Work required: When the line with "[Menu] (651, 93)" appears below, start repeating lines exactly, and keep going through the line with "Sustainability (270, 1643)"; add nothing outside that span.
Data: Begin
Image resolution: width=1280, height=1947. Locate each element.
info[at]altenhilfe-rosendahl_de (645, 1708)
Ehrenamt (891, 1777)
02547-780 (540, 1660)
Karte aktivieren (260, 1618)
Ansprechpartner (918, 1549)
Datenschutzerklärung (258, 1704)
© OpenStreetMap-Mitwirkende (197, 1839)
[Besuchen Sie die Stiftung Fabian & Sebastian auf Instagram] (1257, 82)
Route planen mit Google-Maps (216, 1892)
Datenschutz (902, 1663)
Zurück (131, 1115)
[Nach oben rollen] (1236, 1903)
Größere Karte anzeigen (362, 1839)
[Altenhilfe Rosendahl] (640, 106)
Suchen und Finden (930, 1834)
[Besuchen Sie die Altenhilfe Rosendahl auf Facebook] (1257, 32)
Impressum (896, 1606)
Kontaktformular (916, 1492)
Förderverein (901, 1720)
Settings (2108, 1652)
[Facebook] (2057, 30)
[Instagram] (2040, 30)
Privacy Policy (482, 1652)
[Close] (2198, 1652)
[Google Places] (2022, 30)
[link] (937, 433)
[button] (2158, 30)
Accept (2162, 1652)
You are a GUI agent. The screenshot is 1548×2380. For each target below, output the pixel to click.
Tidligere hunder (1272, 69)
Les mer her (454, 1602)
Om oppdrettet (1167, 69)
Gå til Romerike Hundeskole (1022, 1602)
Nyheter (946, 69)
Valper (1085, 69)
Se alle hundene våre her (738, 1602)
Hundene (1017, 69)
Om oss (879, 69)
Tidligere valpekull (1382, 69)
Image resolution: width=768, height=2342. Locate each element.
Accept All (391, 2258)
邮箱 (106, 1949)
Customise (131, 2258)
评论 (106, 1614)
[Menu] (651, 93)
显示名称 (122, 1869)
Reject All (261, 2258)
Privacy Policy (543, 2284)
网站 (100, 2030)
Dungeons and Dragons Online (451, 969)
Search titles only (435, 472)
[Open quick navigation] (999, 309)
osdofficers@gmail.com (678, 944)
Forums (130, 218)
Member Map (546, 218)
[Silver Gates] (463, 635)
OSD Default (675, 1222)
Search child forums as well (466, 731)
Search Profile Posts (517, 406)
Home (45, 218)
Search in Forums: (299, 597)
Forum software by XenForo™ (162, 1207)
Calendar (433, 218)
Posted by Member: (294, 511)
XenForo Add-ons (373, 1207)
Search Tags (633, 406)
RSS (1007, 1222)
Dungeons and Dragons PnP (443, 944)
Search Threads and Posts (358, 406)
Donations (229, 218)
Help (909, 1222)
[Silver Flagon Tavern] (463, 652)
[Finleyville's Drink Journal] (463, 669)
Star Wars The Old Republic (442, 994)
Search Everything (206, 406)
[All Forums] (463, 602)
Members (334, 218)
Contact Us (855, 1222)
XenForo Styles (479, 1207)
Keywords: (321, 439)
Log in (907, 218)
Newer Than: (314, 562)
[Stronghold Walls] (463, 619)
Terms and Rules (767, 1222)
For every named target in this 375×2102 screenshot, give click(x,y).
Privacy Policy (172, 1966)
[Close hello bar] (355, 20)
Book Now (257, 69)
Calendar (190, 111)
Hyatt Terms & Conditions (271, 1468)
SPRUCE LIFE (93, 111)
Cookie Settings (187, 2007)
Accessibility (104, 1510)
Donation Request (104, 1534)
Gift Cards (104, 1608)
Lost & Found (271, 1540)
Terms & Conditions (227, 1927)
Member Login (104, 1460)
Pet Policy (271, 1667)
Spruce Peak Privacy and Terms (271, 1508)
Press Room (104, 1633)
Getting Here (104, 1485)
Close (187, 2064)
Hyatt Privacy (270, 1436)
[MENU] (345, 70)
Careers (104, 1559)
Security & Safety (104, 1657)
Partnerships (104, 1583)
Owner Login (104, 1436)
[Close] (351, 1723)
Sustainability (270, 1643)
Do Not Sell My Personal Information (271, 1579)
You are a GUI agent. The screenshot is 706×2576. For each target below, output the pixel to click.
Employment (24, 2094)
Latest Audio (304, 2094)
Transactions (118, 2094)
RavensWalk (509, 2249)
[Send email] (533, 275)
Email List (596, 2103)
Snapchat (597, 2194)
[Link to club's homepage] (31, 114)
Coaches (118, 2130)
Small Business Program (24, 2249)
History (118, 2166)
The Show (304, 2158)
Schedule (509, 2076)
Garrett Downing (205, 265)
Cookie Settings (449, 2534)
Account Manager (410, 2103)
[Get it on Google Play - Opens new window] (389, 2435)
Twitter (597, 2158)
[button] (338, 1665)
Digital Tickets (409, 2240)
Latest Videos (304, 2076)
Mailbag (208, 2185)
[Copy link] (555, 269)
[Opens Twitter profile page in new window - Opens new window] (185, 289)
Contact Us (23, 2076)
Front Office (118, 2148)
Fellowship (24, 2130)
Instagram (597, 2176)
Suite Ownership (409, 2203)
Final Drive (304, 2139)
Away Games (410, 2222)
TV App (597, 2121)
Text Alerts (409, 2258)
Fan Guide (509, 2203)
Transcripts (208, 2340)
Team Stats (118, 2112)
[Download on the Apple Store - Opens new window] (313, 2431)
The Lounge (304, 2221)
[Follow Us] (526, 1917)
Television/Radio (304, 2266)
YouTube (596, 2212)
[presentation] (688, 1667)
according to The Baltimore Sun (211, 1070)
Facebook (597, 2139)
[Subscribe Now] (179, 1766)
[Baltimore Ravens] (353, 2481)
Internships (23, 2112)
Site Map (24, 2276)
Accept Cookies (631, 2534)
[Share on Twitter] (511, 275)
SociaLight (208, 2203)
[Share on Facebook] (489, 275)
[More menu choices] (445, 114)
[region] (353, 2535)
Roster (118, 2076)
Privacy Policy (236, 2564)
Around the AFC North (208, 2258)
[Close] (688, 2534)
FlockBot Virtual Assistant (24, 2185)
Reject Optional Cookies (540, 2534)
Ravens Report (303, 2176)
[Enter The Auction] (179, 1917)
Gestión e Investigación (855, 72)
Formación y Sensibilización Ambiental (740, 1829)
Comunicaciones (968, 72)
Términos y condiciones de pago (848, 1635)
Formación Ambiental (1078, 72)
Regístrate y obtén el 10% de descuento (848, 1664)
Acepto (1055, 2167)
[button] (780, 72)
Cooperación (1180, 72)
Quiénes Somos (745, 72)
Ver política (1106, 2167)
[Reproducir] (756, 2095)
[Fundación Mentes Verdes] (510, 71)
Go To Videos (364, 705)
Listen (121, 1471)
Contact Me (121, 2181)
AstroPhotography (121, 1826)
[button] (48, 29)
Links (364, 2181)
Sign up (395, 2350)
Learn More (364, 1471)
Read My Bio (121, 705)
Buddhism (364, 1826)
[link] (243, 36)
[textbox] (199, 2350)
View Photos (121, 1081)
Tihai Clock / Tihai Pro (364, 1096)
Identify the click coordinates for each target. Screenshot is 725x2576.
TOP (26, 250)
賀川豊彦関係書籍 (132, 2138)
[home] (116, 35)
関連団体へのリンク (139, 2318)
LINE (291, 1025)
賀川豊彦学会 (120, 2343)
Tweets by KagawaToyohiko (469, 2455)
Data: End
Solved exercise:
[Menu] (651, 93)
显示名称 (122, 1869)
Reject All (261, 2258)
Privacy Policy (543, 2284)
网站 (100, 2030)
Dungeons and Dragons Online (451, 969)
Search titles only (435, 472)
[Open quick navigation] (999, 309)
osdofficers@gmail.com (678, 944)
Forums (130, 218)
Member Map (546, 218)
[Silver Gates] (463, 635)
OSD Default (675, 1222)
Search child forums as well (466, 731)
Search Profile Posts (517, 406)
Home (45, 218)
Search in Forums: (299, 597)
Forum software by XenForo™ (162, 1207)
Calendar (433, 218)
Posted by Member: (294, 511)
XenForo Add-ons (373, 1207)
Search Tags (633, 406)
RSS (1007, 1222)
Dungeons and Dragons PnP (443, 944)
Search Threads and Posts (358, 406)
Donations (229, 218)
Help (909, 1222)
[Silver Flagon Tavern] (463, 652)
[Finleyville's Drink Journal] (463, 669)
Star Wars The Old Republic (442, 994)
Search Everything (206, 406)
[All Forums] (463, 602)
Members (334, 218)
Contact Us (855, 1222)
XenForo Styles (479, 1207)
Keywords: (321, 439)
Log in (907, 218)
Newer Than: (314, 562)
[Stronghold Walls] (463, 619)
Terms and Rules (767, 1222)
For every named target in this 375×2102 screenshot, give click(x,y).
Privacy Policy (172, 1966)
[Close hello bar] (355, 20)
Book Now (257, 69)
Calendar (190, 111)
Hyatt Terms & Conditions (271, 1468)
SPRUCE LIFE (93, 111)
Cookie Settings (187, 2007)
Accessibility (104, 1510)
Donation Request (104, 1534)
Gift Cards (104, 1608)
Lost & Found (271, 1540)
Terms & Conditions (227, 1927)
Member Login (104, 1460)
Pet Policy (271, 1667)
Spruce Peak Privacy and Terms (271, 1508)
Press Room (104, 1633)
Getting Here (104, 1485)
Close (187, 2064)
Hyatt Privacy (270, 1436)
[MENU] (345, 70)
Careers (104, 1559)
Security & Safety (104, 1657)
Partnerships (104, 1583)
Owner Login (104, 1436)
[Close] (351, 1723)
Sustainability (270, 1643)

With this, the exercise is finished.